The film really does establish an appropriately creepy vibe, but almost nothing makes sense from then on out. Father John is not really “ousted from his parish.” He is admittedly in conflict with the head priest (Father Murphy) but he seems to get in a cab of his own volition and asks to be taken to 223 Wick Avenue, which is as creepy as the seminary building he has just exited. The plot becomes even more incomprehensible once Father John has relocated, starting with much falling and the fact that, for the rest of the film, he will wear a bloody bandage around his head.

Visions do plague Father John, but the idea is pretty much the same one, over and over. It looks a bit like a nuclear explosion. Another character who resides at 223 Wick Ave. (Paul) also seems accident prone and, at one point, after Father John has spent the night at 223 Wick (because he fell down on the front steps and hit his head?) Paul asks him to bless the building, room by room, before leaving, because its owner (Kat, played by Dawn Lafferty) thinks the building is haunted.

The dialogue is stilted, along the lines of “Give humanity back to the Ancient Ones” and “Come with me. Rule like a god.”

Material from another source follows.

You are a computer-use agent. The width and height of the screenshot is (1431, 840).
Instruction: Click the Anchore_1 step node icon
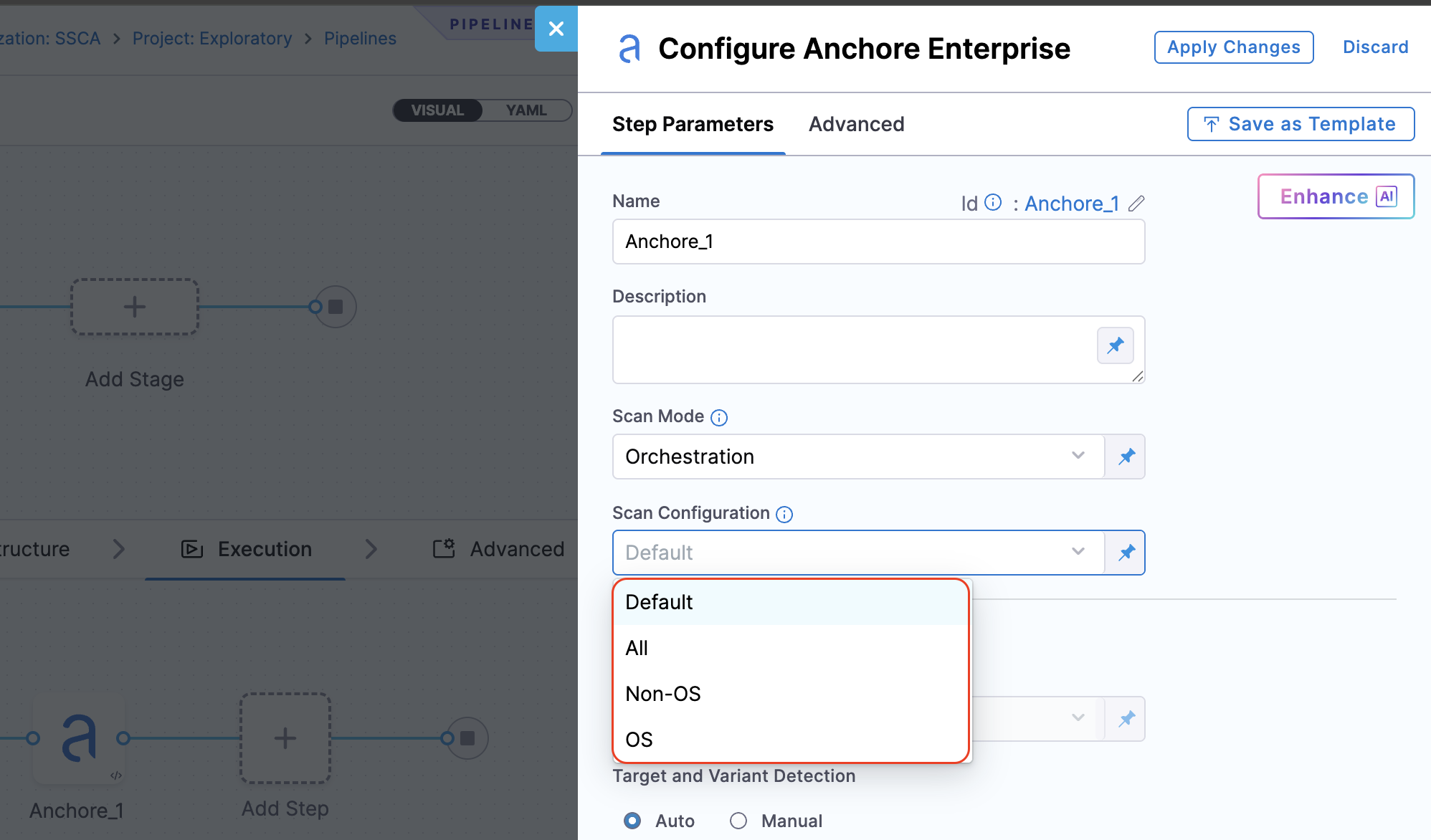click(79, 738)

Most of the principals in this largely incomprehensible plot do not live happily ever after [or at all]. The Brixton’s own 223 Wick Ave. and there is some mumbo-jumbo about “secret societies” and an all-male fraternal order that is over 100 years old, but we see little of that. The relationship between Kat and her sister is also shrouded in mystery and remains that way.

The setting, music, cinematography: okay. The plot: is not okay. The writers really need to pick up the writing pace if women in horror are going to gain a better footing than they had back when I dabbled in the genre. Overall, this was a moody mess with no idea where it was going and no ability to convey a coherent plot to its audience.